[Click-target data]

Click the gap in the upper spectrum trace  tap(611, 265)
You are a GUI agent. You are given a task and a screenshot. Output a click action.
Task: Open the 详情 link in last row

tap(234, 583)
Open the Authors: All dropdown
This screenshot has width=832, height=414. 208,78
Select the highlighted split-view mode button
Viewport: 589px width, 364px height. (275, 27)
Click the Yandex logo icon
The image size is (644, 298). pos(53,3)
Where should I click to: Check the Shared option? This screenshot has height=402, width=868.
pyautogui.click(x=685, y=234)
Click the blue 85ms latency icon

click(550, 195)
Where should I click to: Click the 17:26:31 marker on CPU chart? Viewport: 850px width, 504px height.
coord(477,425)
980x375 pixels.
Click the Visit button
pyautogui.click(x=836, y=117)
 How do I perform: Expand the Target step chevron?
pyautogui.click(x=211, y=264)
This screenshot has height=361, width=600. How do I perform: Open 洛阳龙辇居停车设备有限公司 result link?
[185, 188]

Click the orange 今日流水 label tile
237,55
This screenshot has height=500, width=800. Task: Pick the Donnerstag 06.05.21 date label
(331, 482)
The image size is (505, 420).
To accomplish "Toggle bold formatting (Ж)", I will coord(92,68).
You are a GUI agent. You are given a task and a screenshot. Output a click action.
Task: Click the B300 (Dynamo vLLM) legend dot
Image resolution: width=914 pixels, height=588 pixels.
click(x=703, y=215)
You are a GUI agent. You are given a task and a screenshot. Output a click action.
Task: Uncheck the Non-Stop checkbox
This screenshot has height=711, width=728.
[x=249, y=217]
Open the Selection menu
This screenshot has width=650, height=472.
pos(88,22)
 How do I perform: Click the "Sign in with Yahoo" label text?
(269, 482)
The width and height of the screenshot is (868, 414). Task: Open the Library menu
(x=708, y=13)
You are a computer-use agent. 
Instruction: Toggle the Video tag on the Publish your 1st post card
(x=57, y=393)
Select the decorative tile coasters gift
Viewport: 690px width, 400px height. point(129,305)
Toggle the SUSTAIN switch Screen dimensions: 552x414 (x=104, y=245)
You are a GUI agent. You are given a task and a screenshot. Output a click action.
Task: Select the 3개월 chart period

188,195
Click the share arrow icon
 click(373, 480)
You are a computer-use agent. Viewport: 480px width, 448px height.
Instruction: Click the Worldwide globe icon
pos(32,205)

# The task
Retype every row above word for word, changing nothing.

# Full output
Click the gap in the upper spectrum trace  tap(611, 265)
You are a GUI agent. You are given a task and a screenshot. Output a click action.
Task: Open the 详情 link in last row

tap(234, 583)
Open the Authors: All dropdown
This screenshot has width=832, height=414. 208,78
Select the highlighted split-view mode button
Viewport: 589px width, 364px height. (275, 27)
Click the Yandex logo icon
The image size is (644, 298). pos(53,3)
Where should I click to: Check the Shared option? This screenshot has height=402, width=868.
pyautogui.click(x=685, y=234)
Click the blue 85ms latency icon

click(550, 195)
Where should I click to: Click the 17:26:31 marker on CPU chart? Viewport: 850px width, 504px height.
coord(477,425)
980x375 pixels.
Click the Visit button
pyautogui.click(x=836, y=117)
 How do I perform: Expand the Target step chevron?
pyautogui.click(x=211, y=264)
This screenshot has height=361, width=600. How do I perform: Open 洛阳龙辇居停车设备有限公司 result link?
[185, 188]

Click the orange 今日流水 label tile
237,55
This screenshot has height=500, width=800. Task: Pick the Donnerstag 06.05.21 date label
(331, 482)
The image size is (505, 420).
To accomplish "Toggle bold formatting (Ж)", I will coord(92,68).
You are a GUI agent. You are given a task and a screenshot. Output a click action.
Task: Click the B300 (Dynamo vLLM) legend dot
Image resolution: width=914 pixels, height=588 pixels.
click(x=703, y=215)
You are a GUI agent. You are given a task and a screenshot. Output a click action.
Task: Uncheck the Non-Stop checkbox
This screenshot has height=711, width=728.
[x=249, y=217]
Open the Selection menu
This screenshot has width=650, height=472.
pos(88,22)
 How do I perform: Click the "Sign in with Yahoo" label text?
(269, 482)
The width and height of the screenshot is (868, 414). Task: Open the Library menu
(x=708, y=13)
You are a computer-use agent. 
Instruction: Toggle the Video tag on the Publish your 1st post card
(x=57, y=393)
Select the decorative tile coasters gift
Viewport: 690px width, 400px height. point(129,305)
Toggle the SUSTAIN switch Screen dimensions: 552x414 (x=104, y=245)
You are a GUI agent. You are given a task and a screenshot. Output a click action.
Task: Select the 3개월 chart period

188,195
Click the share arrow icon
 click(373, 480)
You are a computer-use agent. Viewport: 480px width, 448px height.
Instruction: Click the Worldwide globe icon
pos(32,205)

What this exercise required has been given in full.